INSPIRATION. n. f Au sens littéraire et artistique, souffle créateur qui anime. On l’oppose traditionnellement au métier, à la technique, à la réflexion esthétique, qui forment l’autre partie de la création d’une oeuvre. Le mot « inspiration » a beaucoup perdu de sa force originelle. Pour les Anciens, il s’agissait d’un souffle surnaturel : les dieux inspiraient les prêtres et les prophètes; les Muses inspiraient les poètes. Cette notion s’est réaffirmée chez les romantiques et les symbolistes, pour qui l’inspiration pouvait venir du coeur (Musset), de l’Esprit (Vigny) ou de forces mystérieuses (l’Idéal, le Surréel). De nos jours, le terme se réduit au « premier élan » (la « source d’inspiration », les thèmes ou les lieux qui «inspirent ») qui pousse un écrivain à écrire, un artiste à imaginer : l’oeuvre s’est désacralisée.

inspiration


Souffle créateur reçu par l’artiste.


Commentaire
Les Grecs anciens considèrent l’inspiration comme un don des dieux. Le poète, saisi par l’enthousiasme, compose alors sous l’emprise divine.
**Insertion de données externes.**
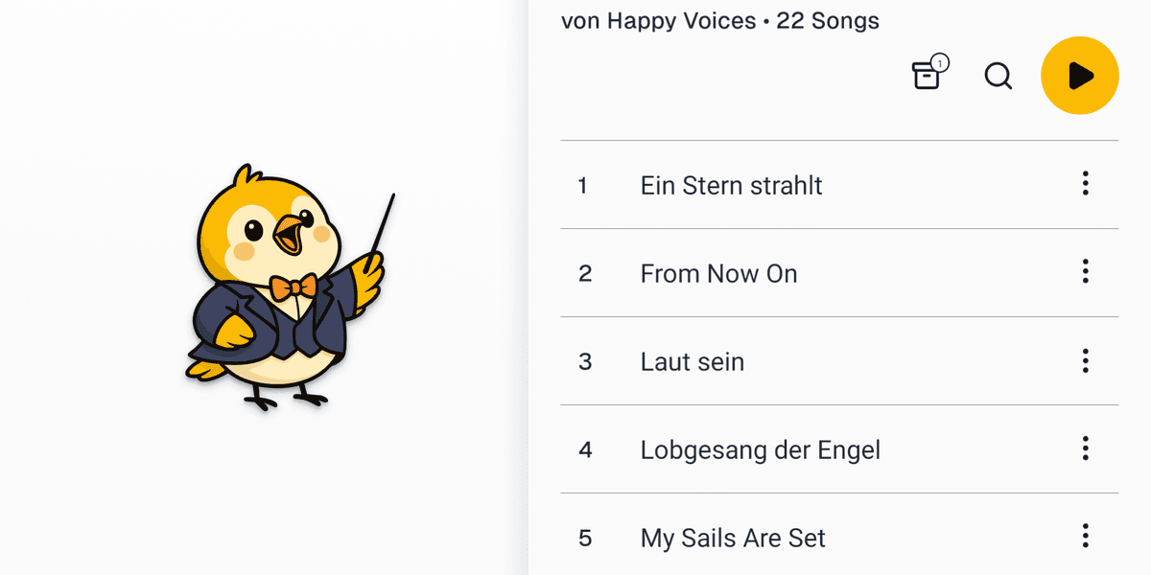Screen dimensions: 1151x575
Task: Open the search icon
Action: pyautogui.click(x=998, y=76)
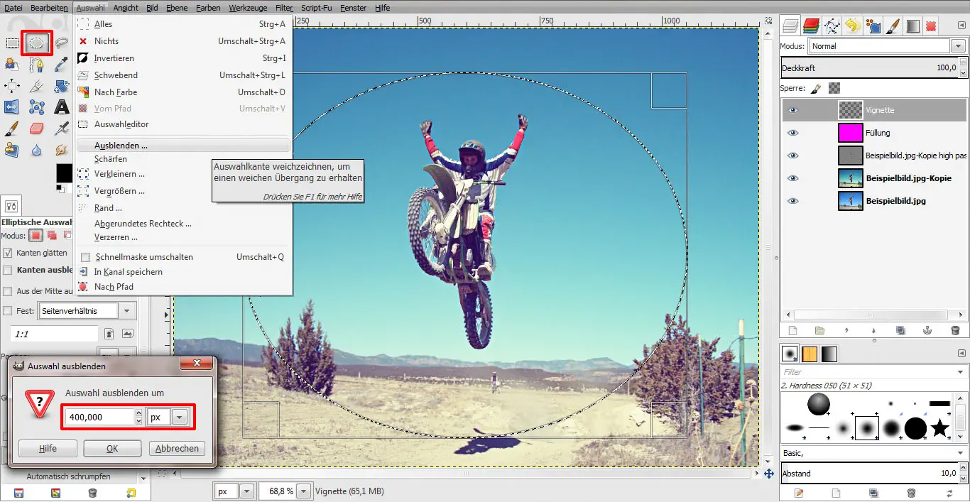Select the Hardness 050 brush thumbnail
970x502 pixels.
(x=867, y=428)
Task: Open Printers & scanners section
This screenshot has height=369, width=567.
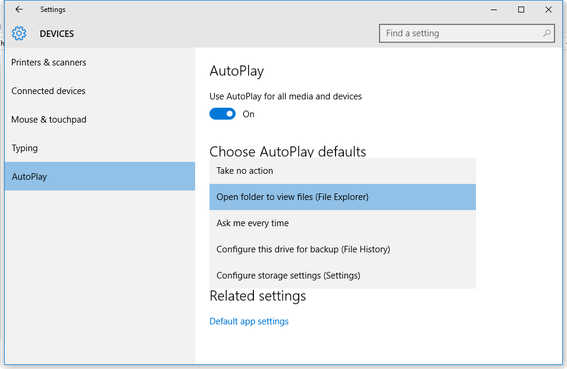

Si les poètes de la Pléiade perpétuent cette tradition, les romantiques pour leur part préfèrent placer l’inspiration dans les élans du cœur. De nos jours, l’inspiration vient autant du cœur que d’un travail et d’une maturation plus ou moins conscients de l’artiste. Elle est parfois aussi le fruit d’un hasard, dont les mystères échappent au créateur.

Citations
Ce n’est pas, sache-le, par l’effet de l’art, mais bien parce qu’un dieu est en eux et qu’il les possède, que tous les poètes épiques, les bons s’entend, composent tous ces beaux poèmes, et pareillement pour les auteurs de chants lyriques, pour les bons. (Platon, Ion, 533.)
L’Inspiration, c’est l’Occasion du Génie. Elle court, non pas sur un rasoir, elle est dans les airs et s’envole avec la défiance du corbeau, elle n’a pas d’écharpe par où le poète la puisse prendre, sa chevelure est une flamme, elle se sauve comme ces beaux flamants blancs et roses, le désespoir des chasseurs. (Honoré de Balzac, la Cousine Bette.)
Et il ne suffit même pas d’avoir des souvenirs. Il faut savoir les oublier quand ils sont nombreux, et il faut avoir la grande patience d’attendre qu’ils reviennent. Car les souvenirs eux-mêmes ne sont pas encore cela. Ce n’est que lorsqu’ils deviennent en nous sang, regard, geste, lorsqu’ils n’ont plus de nom et ne se distinguent plus de nous, ce n’est qu’alors qu’il peut arriver qu’en une heure très rare, du milieu d’eux, se lève le premier mot d’un vers. (Rainer Maria Rilke, les Cahiers de Malte Laurids Brigge.)